それと相前後してだったか,悪名高い教員免許更新制がスタートしました。更新制度などなかった教員免許を有効期限を付け,教員たちに手弁当・自己負担で研修を受けさせるわけです。いわば私が経験した会社のブラック研修みたいなものだったわけです。ちなみに研修を受けなかった当方の教員免許は失効しましたが,すでに高校教員は辞めていたのでセーフでした。


「公務員はけしからん,民間を見習え」みたいな風潮がありましたので,両方経験した当方から言わせてもらえば,何も民間のアホなところを見習う必要もないのにと思いましたが,残念ながらそういう事をしてしまった様です。

良いとこどりを出来ればいいとは思いますが,必ずしもそうはなりません。他方に対する無知のせいでしょう。昨今の「働き方改革」。多少無理しても納期はきちんと守るというアタリマエの事が失われつつあるのではないかと危惧します。むろん働きすぎは良くありませんが,それならば真に必要な仕事だけに注力し,重要な仕事であっても時間効率化を図らなければなりません。それなしに時間だけ切ったら。。。GDPが下がるのもムリはありません。

昨今の不都合は,「民間はこうだ。」「公務員はこうだ」と,過剰一般化もしくは思考停止した単純化でマズい政策をゴリ押した結果ではないかと考えます。

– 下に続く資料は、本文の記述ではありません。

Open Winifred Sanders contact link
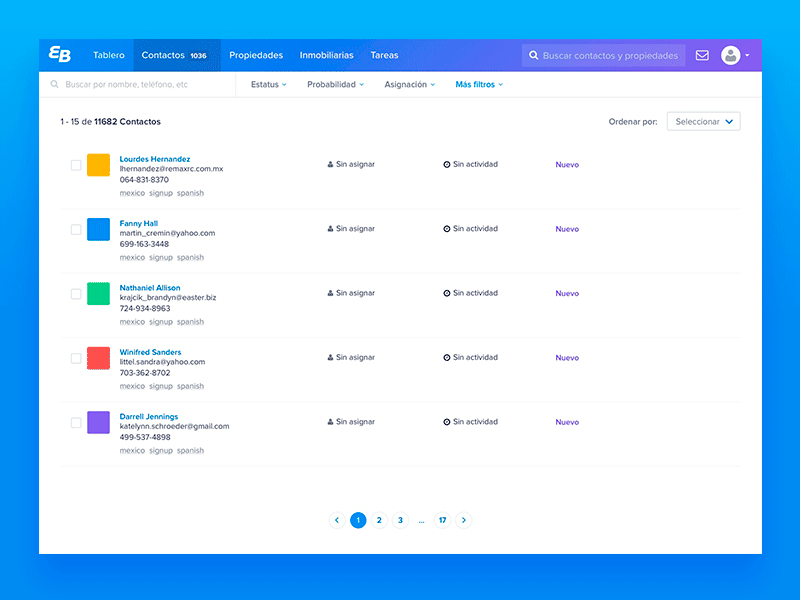 pyautogui.click(x=150, y=352)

新任者研修の中身を書こうと思いましたが,ついつい余計な事を書いてしまい,中身を付け足すのも収まりが悪いので記事を改めることにします。

この記事へのコメント

  • kazg

    「何も民間のアホなところを見習う必要もないのに」
    直接体験してはいませんが,人づてに聞いている情報と思い合わせても、全くおっしゃるとおりと思います。一方で,自主研修(職場内でも、職場の外で、休日に、手弁当でやる場合もありましたが)は、以前の方がよほど盛んで、官製研修より比べものにならないくらいためになりましたが、だんだんと下火になりました。直接の妨害だけでなく、忙しすぎてそれどころでなくなった面もありそうです。
    2024年10月28日 14:49
  • Enrique

    kazgさん,
    当方の想像ですが,官製の「民間見習え研修」だったのではないかと思います。毎週1日つぶしての研修でしたから,休日や夜に無給でやるブラック研修では無くその点は助かりましたが,後の教員免許更新制の研修はブラックでしたね。させられる側はもちろん,大学のする側も大変だったと思います。一種のいじめ合い研修だったと思います。
    官製の研修はそうやってやっても,自主研修は業務が忙しすぎてやれないでしょうね。民間は無茶苦茶忙しかったですが,それが公務員の世界にも伝播してしまいました。